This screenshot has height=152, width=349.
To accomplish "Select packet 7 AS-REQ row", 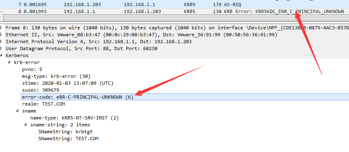I will (175, 4).
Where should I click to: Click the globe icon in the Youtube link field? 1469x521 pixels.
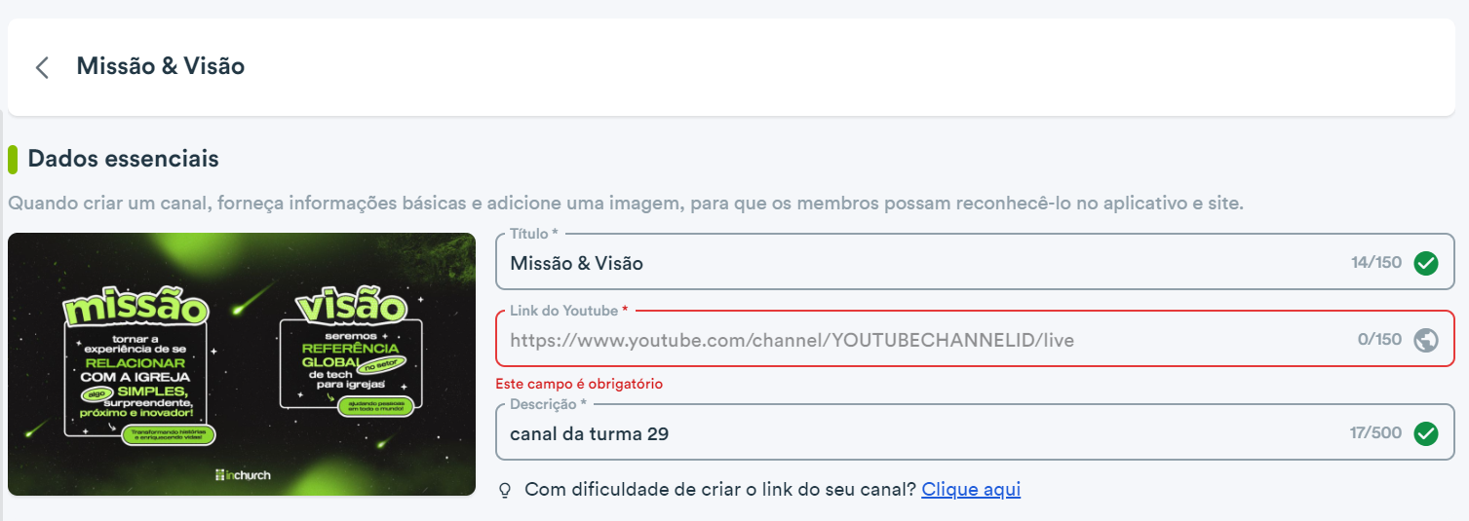(x=1426, y=340)
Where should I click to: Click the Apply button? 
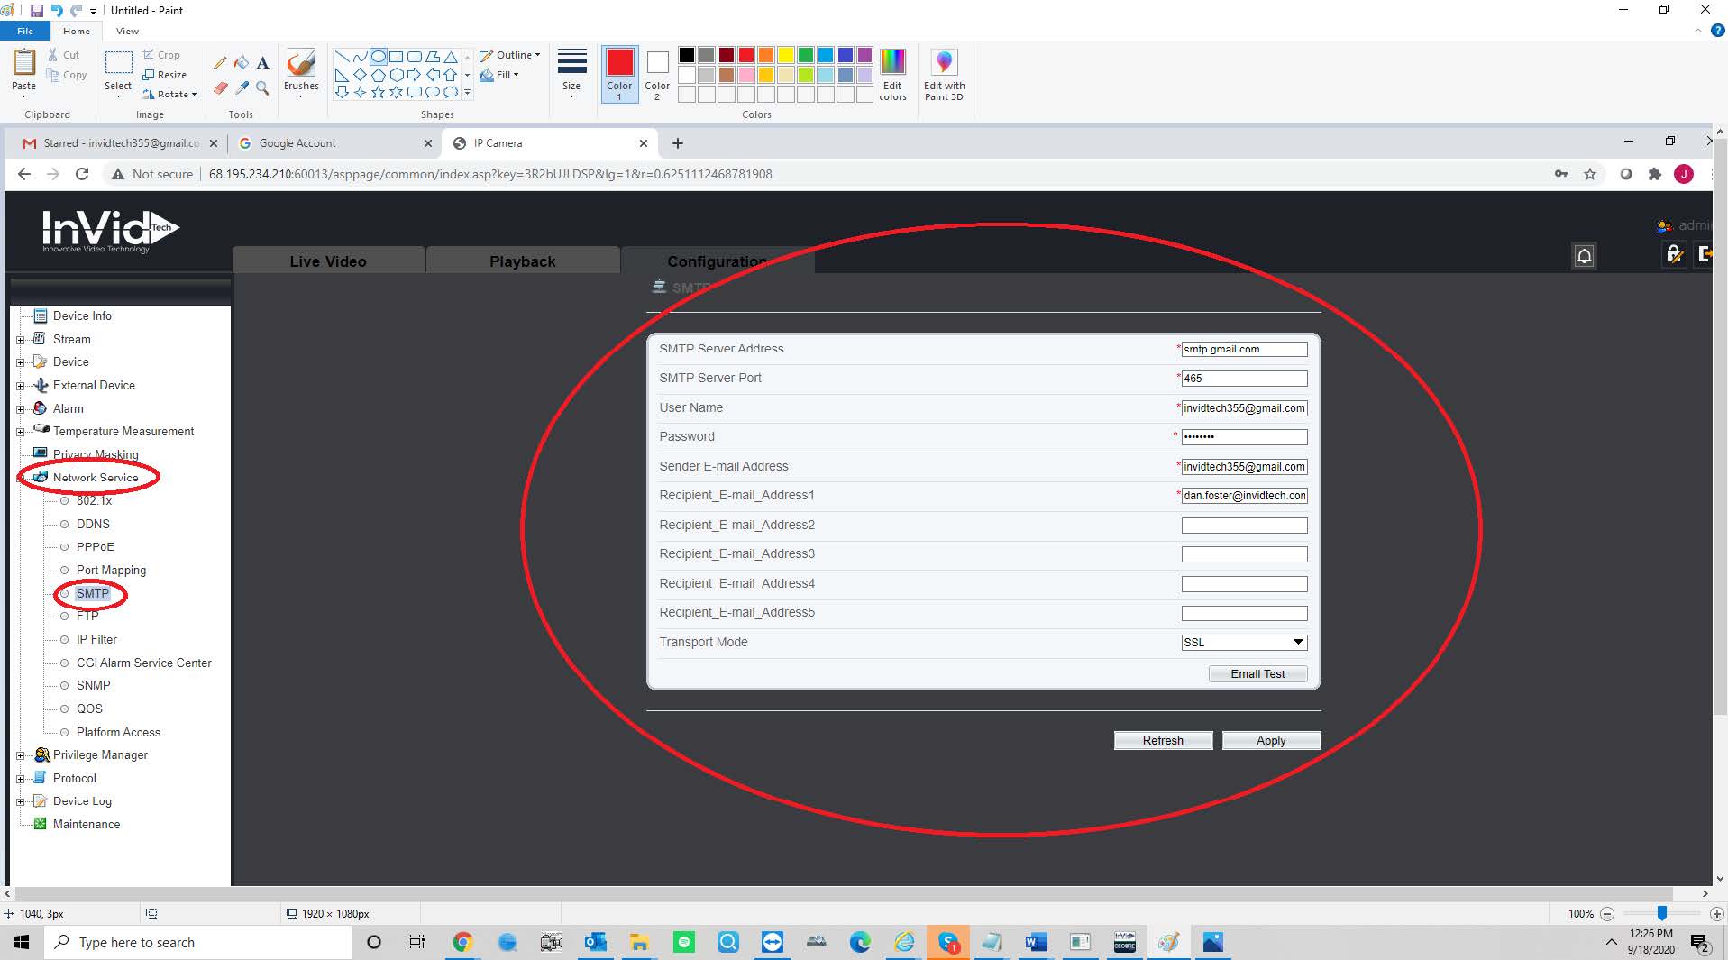[x=1271, y=741]
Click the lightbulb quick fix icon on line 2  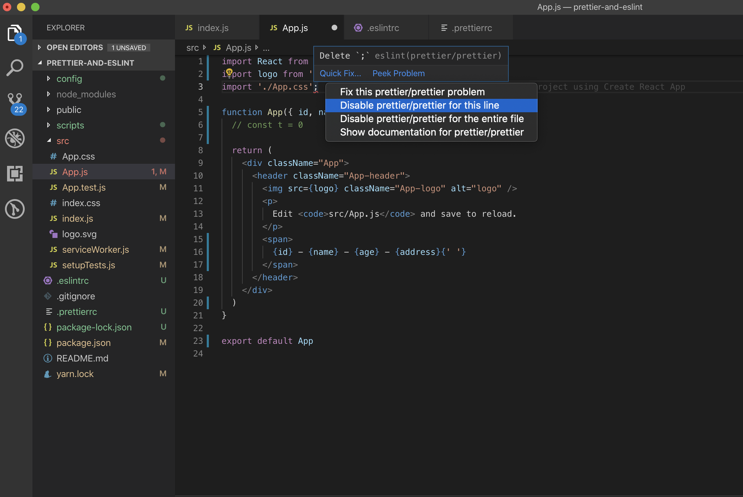click(x=229, y=73)
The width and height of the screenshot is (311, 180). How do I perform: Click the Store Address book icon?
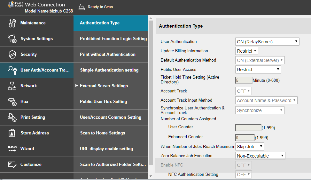12,133
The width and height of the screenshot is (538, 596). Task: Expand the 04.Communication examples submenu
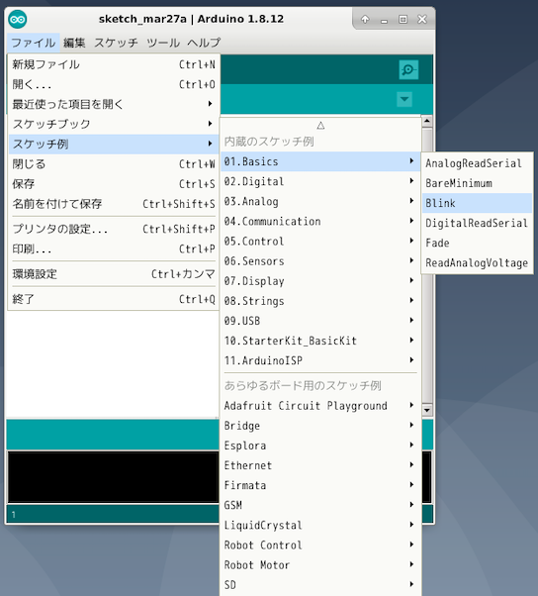click(320, 221)
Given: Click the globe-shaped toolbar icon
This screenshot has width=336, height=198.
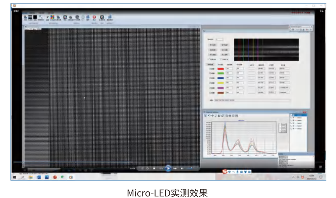Looking at the screenshot, I should (x=77, y=17).
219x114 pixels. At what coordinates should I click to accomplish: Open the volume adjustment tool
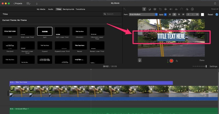(171, 9)
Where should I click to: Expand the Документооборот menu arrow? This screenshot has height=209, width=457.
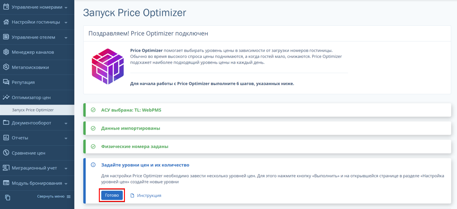66,123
....................
## ABOUT THIS TASK
Restate word for word the lines from the line with "Where should I click to: Expand" to the last line of the records above, inclusive, and omit every picture.

## COMPLETED TASK
Where should I click to: Expand the Документооборот menu arrow? This screenshot has height=209, width=457.
66,123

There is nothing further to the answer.